I got diagnosed with Type 1 at the age of 14 in 1976. Yep, I’m getting old but I still feel like that 14 year old in many ways. It was different back then. I was “flying blind.” No short acting insulin, no test strips, no A1C test…Took one injection of NPH in the morning and rode the peak. Mostly ate food by feel. How I survived that…I don’t know. For me, this “journey” has become spiritual in nature rather than physical. I really didn’t think I was going to make it past 40 years of age. I’m turning 57 at the end of the month. It’s bonus time from here on out.
Yet, I am trapped, or at least I feel trapped. in this physical body that often does not feel well and needs to be poked with injections, infusion sites, finger pricks and all the other stuff involved. The doctors told me, when I was diagnosed, that they were on to a cure and we should have one in 10 years at the most. It’s been 42 and a “cure” is just as far out today as it was then.

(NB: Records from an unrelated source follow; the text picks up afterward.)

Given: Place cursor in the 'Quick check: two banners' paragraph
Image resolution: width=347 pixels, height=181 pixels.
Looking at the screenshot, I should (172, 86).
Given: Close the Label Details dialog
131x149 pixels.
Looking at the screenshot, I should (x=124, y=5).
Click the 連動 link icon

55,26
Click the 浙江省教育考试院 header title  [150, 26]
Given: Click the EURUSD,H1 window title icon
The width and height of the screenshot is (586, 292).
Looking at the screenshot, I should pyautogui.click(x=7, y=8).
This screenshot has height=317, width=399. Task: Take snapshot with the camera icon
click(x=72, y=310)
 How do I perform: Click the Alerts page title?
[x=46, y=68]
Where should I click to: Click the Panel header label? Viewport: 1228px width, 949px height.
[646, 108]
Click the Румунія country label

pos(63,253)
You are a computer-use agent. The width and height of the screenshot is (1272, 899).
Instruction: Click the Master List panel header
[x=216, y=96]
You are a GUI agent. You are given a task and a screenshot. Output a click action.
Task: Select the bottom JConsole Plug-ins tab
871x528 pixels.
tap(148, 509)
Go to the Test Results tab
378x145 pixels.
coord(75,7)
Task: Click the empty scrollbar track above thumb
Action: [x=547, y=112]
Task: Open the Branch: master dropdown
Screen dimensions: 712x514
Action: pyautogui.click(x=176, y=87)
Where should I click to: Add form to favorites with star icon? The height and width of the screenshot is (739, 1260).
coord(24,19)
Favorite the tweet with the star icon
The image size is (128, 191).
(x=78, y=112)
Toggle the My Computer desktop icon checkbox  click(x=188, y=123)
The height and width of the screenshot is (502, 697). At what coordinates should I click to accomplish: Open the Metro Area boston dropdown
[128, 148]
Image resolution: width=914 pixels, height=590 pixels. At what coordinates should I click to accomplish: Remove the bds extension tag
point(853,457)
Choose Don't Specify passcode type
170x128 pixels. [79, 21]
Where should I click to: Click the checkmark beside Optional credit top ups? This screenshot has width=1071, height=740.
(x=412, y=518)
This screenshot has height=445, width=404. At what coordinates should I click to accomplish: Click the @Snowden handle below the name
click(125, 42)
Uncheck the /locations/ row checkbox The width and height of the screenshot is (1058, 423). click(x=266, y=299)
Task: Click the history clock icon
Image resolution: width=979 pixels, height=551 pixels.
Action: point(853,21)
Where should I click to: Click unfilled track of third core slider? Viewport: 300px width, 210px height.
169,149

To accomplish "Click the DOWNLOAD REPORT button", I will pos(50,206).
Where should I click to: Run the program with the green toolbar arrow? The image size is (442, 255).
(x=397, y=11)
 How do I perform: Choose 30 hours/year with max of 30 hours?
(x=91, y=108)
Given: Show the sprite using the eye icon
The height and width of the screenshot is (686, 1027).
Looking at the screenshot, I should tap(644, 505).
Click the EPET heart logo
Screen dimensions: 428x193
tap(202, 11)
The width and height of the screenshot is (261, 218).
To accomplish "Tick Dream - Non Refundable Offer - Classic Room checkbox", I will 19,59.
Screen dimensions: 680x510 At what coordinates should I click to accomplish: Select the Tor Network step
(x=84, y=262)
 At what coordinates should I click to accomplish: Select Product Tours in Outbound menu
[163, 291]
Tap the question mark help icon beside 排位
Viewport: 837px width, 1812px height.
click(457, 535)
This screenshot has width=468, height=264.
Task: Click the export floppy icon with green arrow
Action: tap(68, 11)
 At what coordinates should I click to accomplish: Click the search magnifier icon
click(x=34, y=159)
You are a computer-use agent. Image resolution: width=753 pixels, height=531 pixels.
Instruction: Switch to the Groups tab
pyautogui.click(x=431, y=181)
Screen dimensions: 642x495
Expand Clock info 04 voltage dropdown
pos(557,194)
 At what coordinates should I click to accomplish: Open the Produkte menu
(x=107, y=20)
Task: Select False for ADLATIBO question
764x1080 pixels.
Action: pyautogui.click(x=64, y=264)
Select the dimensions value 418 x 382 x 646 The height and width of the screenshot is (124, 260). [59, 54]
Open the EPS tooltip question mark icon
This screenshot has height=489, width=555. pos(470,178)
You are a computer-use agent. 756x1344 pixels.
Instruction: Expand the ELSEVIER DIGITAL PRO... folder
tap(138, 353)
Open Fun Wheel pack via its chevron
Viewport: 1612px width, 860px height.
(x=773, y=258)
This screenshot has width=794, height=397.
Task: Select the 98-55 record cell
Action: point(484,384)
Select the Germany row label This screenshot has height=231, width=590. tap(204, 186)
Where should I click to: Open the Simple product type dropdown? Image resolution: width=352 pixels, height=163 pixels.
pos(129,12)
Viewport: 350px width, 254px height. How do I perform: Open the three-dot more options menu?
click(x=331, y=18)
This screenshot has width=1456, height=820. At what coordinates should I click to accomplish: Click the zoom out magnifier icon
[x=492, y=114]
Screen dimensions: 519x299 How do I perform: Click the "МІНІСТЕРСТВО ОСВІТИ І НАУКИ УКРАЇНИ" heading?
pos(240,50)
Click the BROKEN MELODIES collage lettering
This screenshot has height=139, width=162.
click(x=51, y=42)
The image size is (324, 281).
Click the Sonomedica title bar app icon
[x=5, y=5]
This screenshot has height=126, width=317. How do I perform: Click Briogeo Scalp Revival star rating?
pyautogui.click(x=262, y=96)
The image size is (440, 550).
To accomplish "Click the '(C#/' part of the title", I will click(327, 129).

For me, there is a cause. There has to be. If not, this suffering would be for nothing. My education has taught me that there is a cause to everything. We may not be able to detect it but it’s there. There is a book published back in 1984 called “You Can Heal Your Life” written by Louise Hay. It’s a book that connects dis-eases with mental/emotional/spiritual causes. I remember, that one of the causes for diabetes was ……… “A Longing For Home.” This resonated with me. Prior to my diagnosis I had a few experiences of being desperately homesick when away to a hockey camp or a soccer camp. I remember, the sick feeling at the “pit” of my stomach. I was so nauseous I could not eat. I was so upset I peed my bed. Why, am I telling you this? Am I saying that I got diabetes because i got homesick as a kid? Nope. I don’t know why I got this curse of a disease. I’m over it.
Type 1 diabetes ejects “you” from the home of the physical body. It disrupts one of the many essential “perpetual motion systems” in the body. The destruction of the islet cells of the pancreas combined with a continued immune system response results in the death of the physical body. In a matter of weeks or days. That is not an opinion. That is a fact. Without injecting insulin “you” are out of here. Diablo has won. But, just under 100 years ago a few guys invented a way to get insulin into these people who were dying of ‘Diabetes”.
The story begins to change. It is truly a miracle. And over the years the treatment (way of getting insulin in and the way to test/check blood sugar levels) has improved. But we are no closer to understanding the cause or finding a cure than we were 100 years ago. At least on the physical plane. WHY? What is this diabetes? Why has it exploded into an epidemic in our society. What is the cause?
My life, since diagnosis, has been a combination of survival, seeking immediate gratification and finding the cause and cure for this dis-ease that, from one perspective ruined my life and negatively affected those around me. This dis-ease has caused much suffering for me. There must be a reason. There must be a cause. I knew that the day I was diagnosed and I know that now.
I’ve been on this for 42 years. Some would tell me to let go of this DESIRE Michael and live your life. You can live a normal life you just need to take your medicine and eat right. For me, that wasn’t the case.
Am I any closer to understanding why I got this? Maybe. I got my suspicions. My seeking for the cause and a cure has taken me to some interesting places and teachings.
Everyone, or almost everyone, has heard the cliche quote about this life……”We are not physical beings having a spiritual experience. We are spiritual beings having a physical experience.” Well, if this is TRUE then why this physical experience of Type 1 Diabetes?